XIV - Che cosa importa dove
Isaac raggiunse il bagno in non più di sei secondi.
Ricevuta la chiamata di Clarke, si precipitò al piano di sopra facendosi spazio tra la folla di ragazzi a suon di spintoni. Salì i gradini a due a due e spalancò la porta senza neanche bussare. La visione che gli si prospettava davanti era fin troppo simile a quella dei suoi ricordi: Roxanne, tanto ubriaca da dimenticare il suo nome, accasciata sul pavimento come un animale ferito e agonizzante.

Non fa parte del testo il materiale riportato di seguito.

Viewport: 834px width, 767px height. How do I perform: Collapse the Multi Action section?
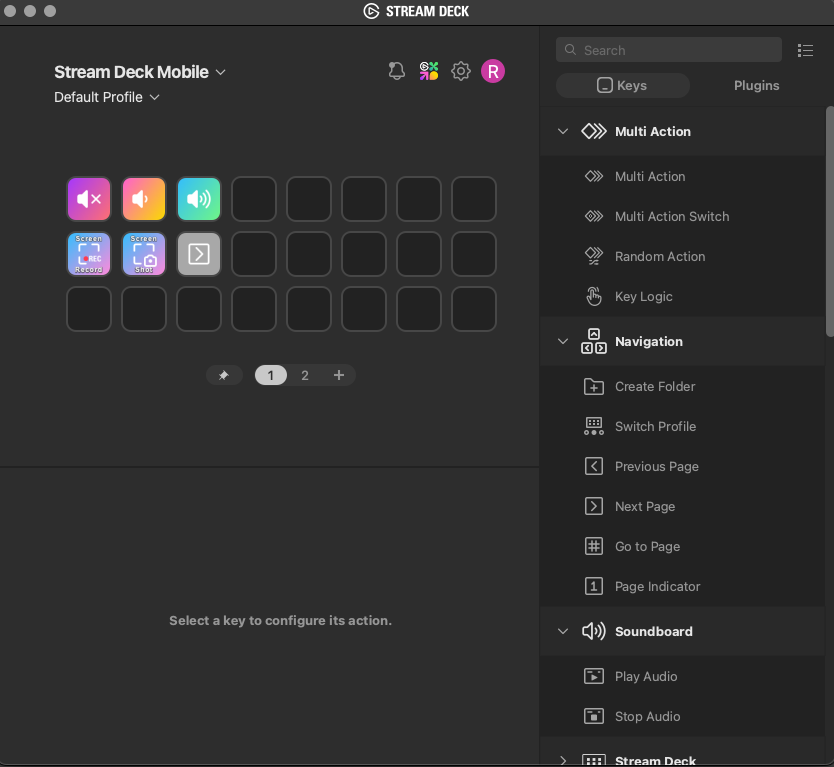pyautogui.click(x=563, y=131)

<<Oh, Isaac, grazie al cielo sei qui!>> sospirò sollevata Clarke Griffin. La ragazza si aggirava in totale panico per l'angusto locale, muovendosi velocemente sui suoi piccoli piedi fasciati da eleganti tacchi neri. La frangia le si incollava alla fronte in alcuni punti a causa dell'umidità dell'ambiente. Aveva uno strano colorito verdognolo. <<Scusami, non sapevo chi altro chiamare. Bellamy non mi risponde.>>
Isaac le poggiò una mano sul braccio. <<Non dirlo nemmeno, hai fatto benissimo a telefonarmi. Va a cercare Bellamy, mi occupo io di Roxanne.>>
Clarke lo guardò e diverse emozioni attraversarono il suo viso grazioso: sollievo, perplessità, diffidenza. <<Sei sicuro?>>
Isaac rise. <<Sì, direi proprio di si. Me la caverò, l'ho già fatto in passato. Ti faccio sapere, okay?>>
<<D'accordo.>> annuì lei dopo un momento di indecisione. Poi, mentre si avviava fuori, aggiunse in un sospiro: <<Sei troppo gentile per essere vero.>>
Isaac sorrise a quel commento e abbassò gli occhi sulla sua vecchia amica. <<Sul serio? Ti riduci ancora così, Roxanne?>>
Lei, rannicchiata accanto al gabinetto, gli alzò il dito medio. Un singulto fortissimo le scosse le spalle e si alzò di scatto per vomitare ancora. Isaac si allungò giusto in tempo per afferrarle i capelli lunghi e allontanarli dalla sua bocca. Tirò lo sciacquone.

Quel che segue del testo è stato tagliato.